Wednesday, April 16, 2014

Georg Herwegh

Georg Herwegh (©Wikipedia)





Red Baron must apologize to Georg Herwegh, a German poet of liberty. A recent article in Die Zeit announcing the edition of Herwegh's complete works changed my attitude, which had been greatly influenced by Heinrich Heine satirizing Georg's flowery words in a poem Die Tendenz written in 1841:

Deutscher Sänger! sing und preise
Deutsche Freiheit ...
... aber halte deine Dichtung
Nur so allgemein als möglich.
German singer! Sing and praise
German liberty ...
... but just keep your poetry
as general as possible.

Emma Herwegh (©Wikipedia)

However, Georg Herwegh was more than just a flowery poet. German craftsmen and workers chose him as their - although an untalented - military leader in 1848 to guide them via Strasbourg into Baden to support Friedrich Hecker's uprising, his fighting for a republic. Needless to say that Herwegh's support operation was a failure, a military disaster. Georg and his beautiful wife Emma escaped and fled to Switzerland. In his exile, Herwegh kept the flag of freedom flying. In particular, he supported the underprivileged workers of his time, writing 1863 his famous socialist verses called Bundeslied:

Mann der Arbeit aufgewacht!
Und erkenne Deine Macht!
Alle Räder stehen still,
Wenn Dein starker Arm es will.
Awake you working man
And discover your potency!
All wheels will standstill
When your strong arm decides.

Referring to the many German territories with borders between them and ruled by princes and privileged groups with the help of undemocratic constitutions, the professor for constitutional law from Freiburg, Karl von Rotteck, had declared in 1832: Ich will die Einheit nicht Anders als mit Freiheit, und will lieber Freiheit ohne Einheit als Einheit ohne Freiheit (I want unity but not without liberty, and I prefer liberty without unity to unity without liberty).

Back in Baden - due to an amnesty in 1866 for political refugees of the 1848/49 uprisings - old Herwegh saw Bismarck forge the Second Reich in 1871 according to his declaration: Nicht durch Reden und Majoritätsbeschlüsse werden die großen Fragen der Zeit entschieden – das ist der große Fehler von 1848 und 1849 gewesen – sondern durch Eisen und Blut (No declaration or majority decisions will decide the big problems of our time - this was the big mistake in 1848 and 1849 - but iron and blood).

Following German unification as the result of the War of 1870/1871 against France Herwegh wrote in protest in January 1871 his Epilog zum Kriege:

Schwarz, weiß und rot! um ein Panier
Vereinigt stehen Süd und Norden;
Du bist im ruhmgekrönten Morden
Das erste Land der Welt geworden:
Germania, mir graut vor dir!
Black, White, and Red!

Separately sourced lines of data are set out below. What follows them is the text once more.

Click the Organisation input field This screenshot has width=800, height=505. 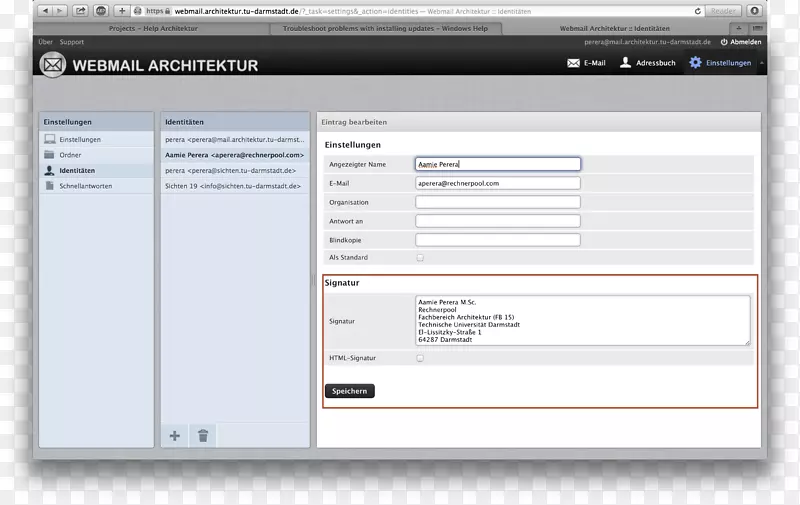[497, 202]
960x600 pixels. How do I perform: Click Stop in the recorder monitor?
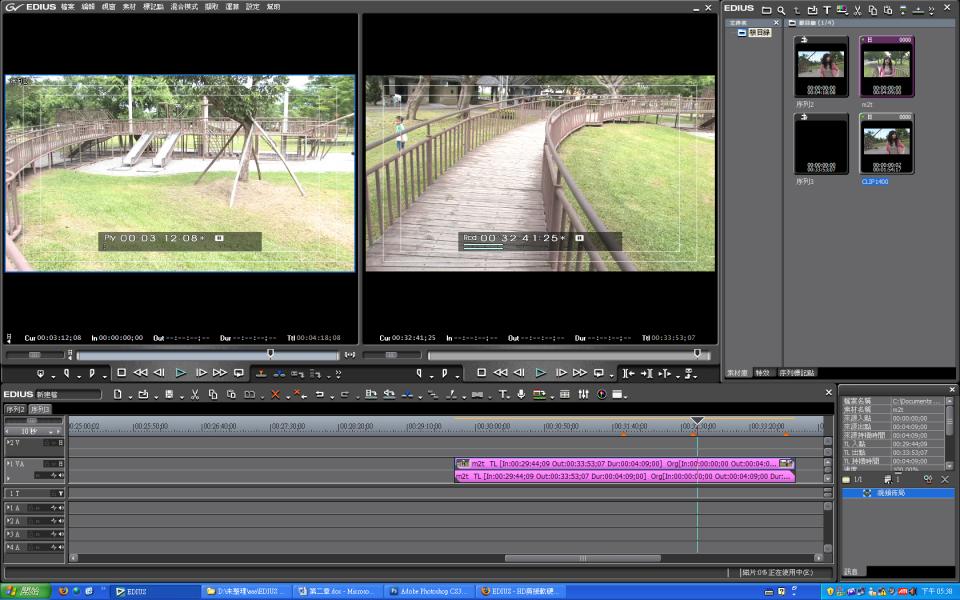pos(481,373)

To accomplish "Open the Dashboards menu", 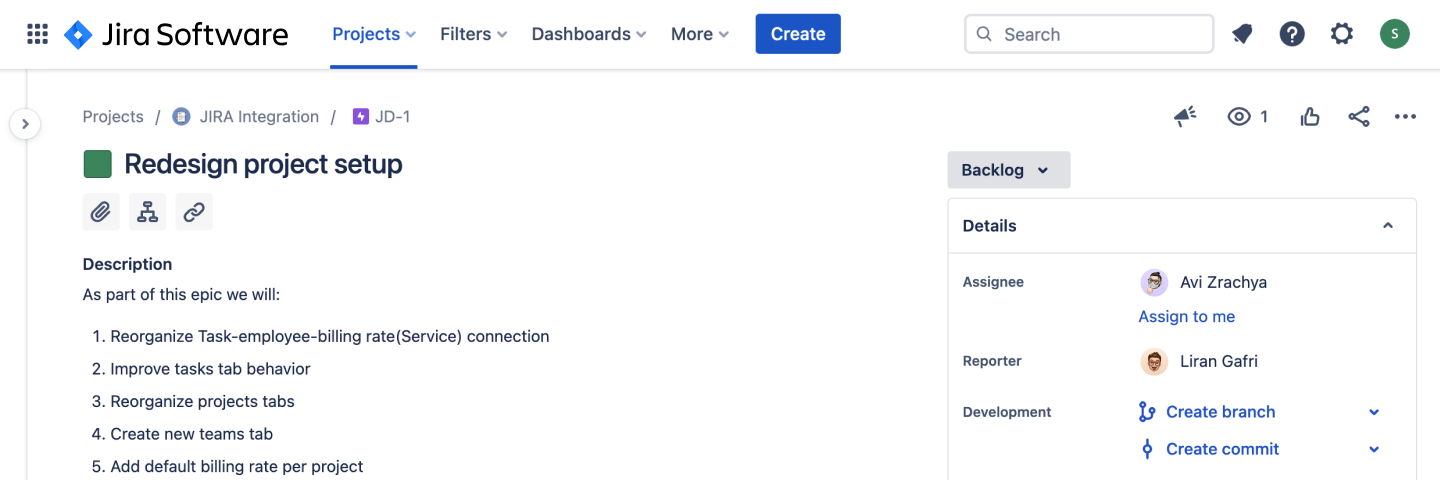I will [x=589, y=34].
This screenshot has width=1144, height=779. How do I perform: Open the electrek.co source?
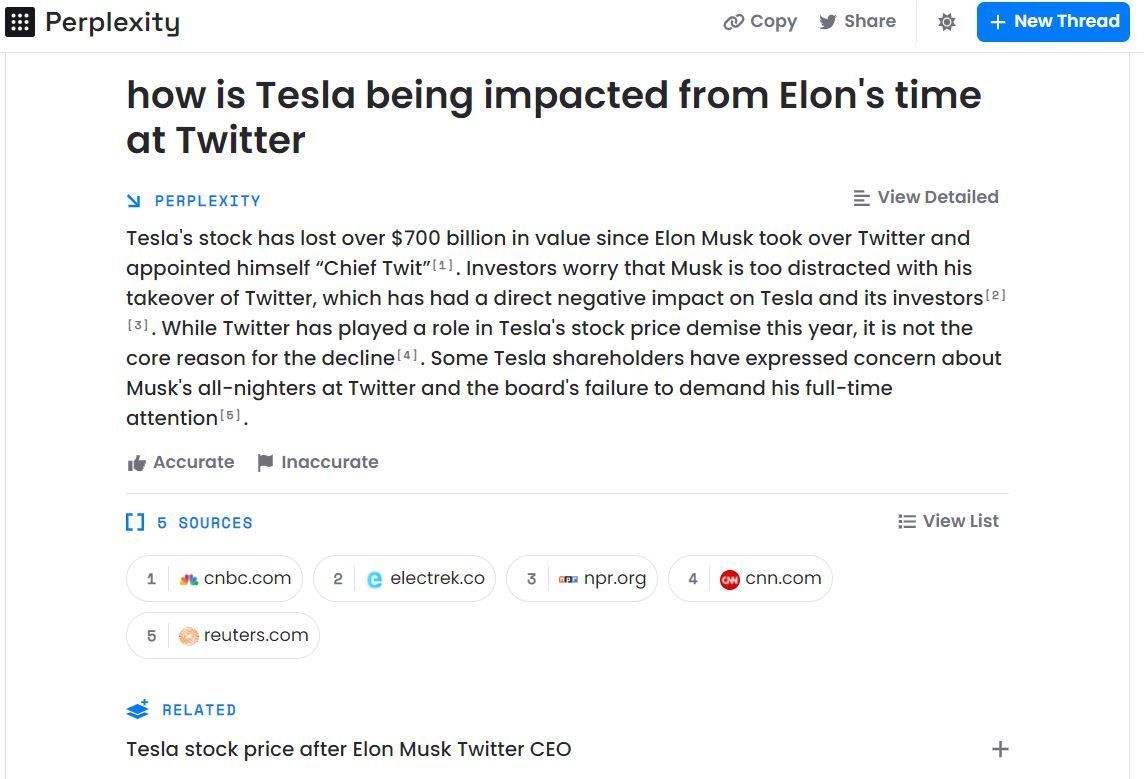404,578
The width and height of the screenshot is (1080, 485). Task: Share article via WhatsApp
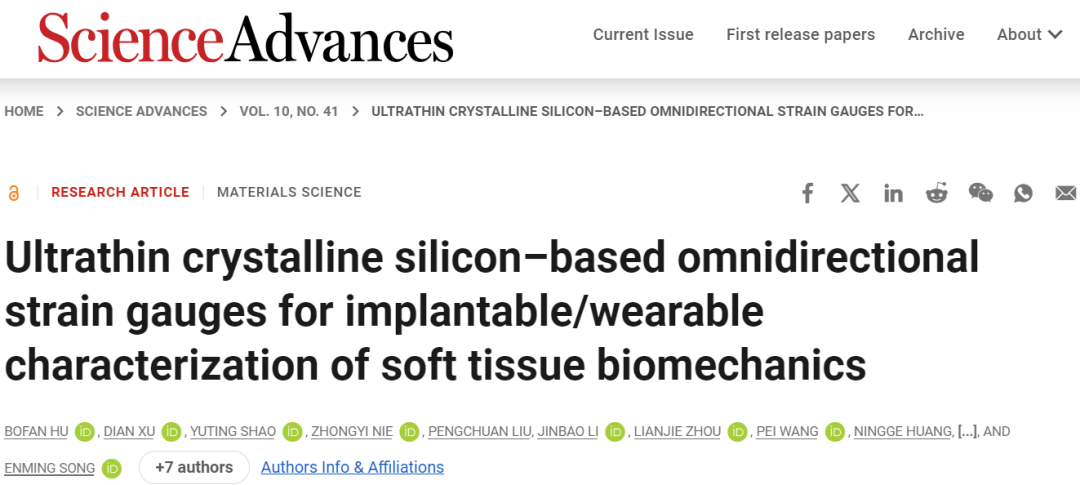click(x=1023, y=193)
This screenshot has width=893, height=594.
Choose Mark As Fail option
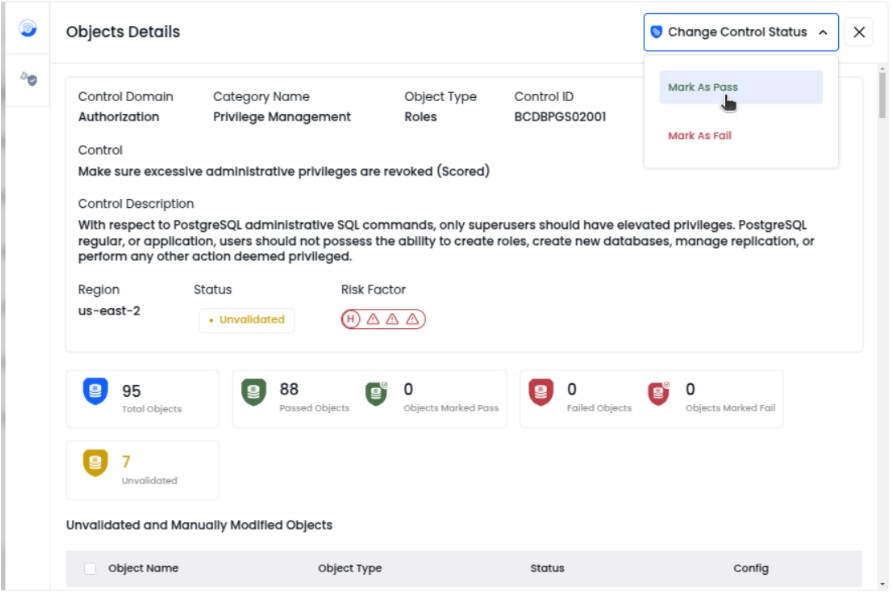(700, 136)
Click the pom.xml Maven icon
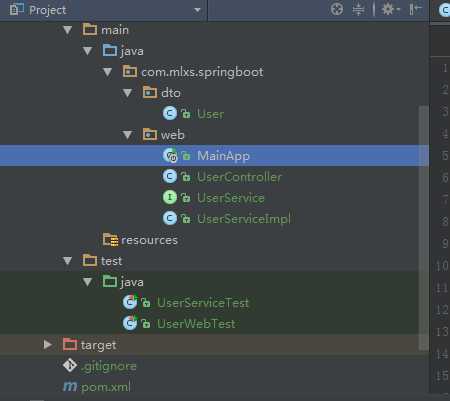Image resolution: width=450 pixels, height=401 pixels. [70, 387]
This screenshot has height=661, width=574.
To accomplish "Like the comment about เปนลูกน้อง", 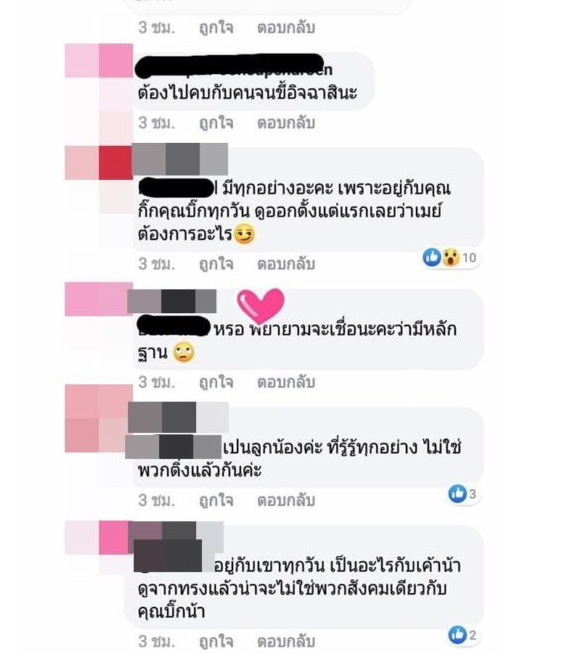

Around one flag
South and North now stand united.
You became the first country in the world
In murder wreathed with glory.
Germania, you terrify me!

©Wikipedia
In writing these lines, did Herwegh augur the murderous wars of the coming century? At the beginning of World War One in August 1914, Friedrich August von Kaulbach painted a gruesome Germania. Some art experts say that her distraught looks reflect Germany's preparedness to fight the war; others, her patriotic martial inebriation. To me, Germania's eyes are just full of German angst.

Gandhi once said, "The enemy is fear. We think it is hate, but it is fear."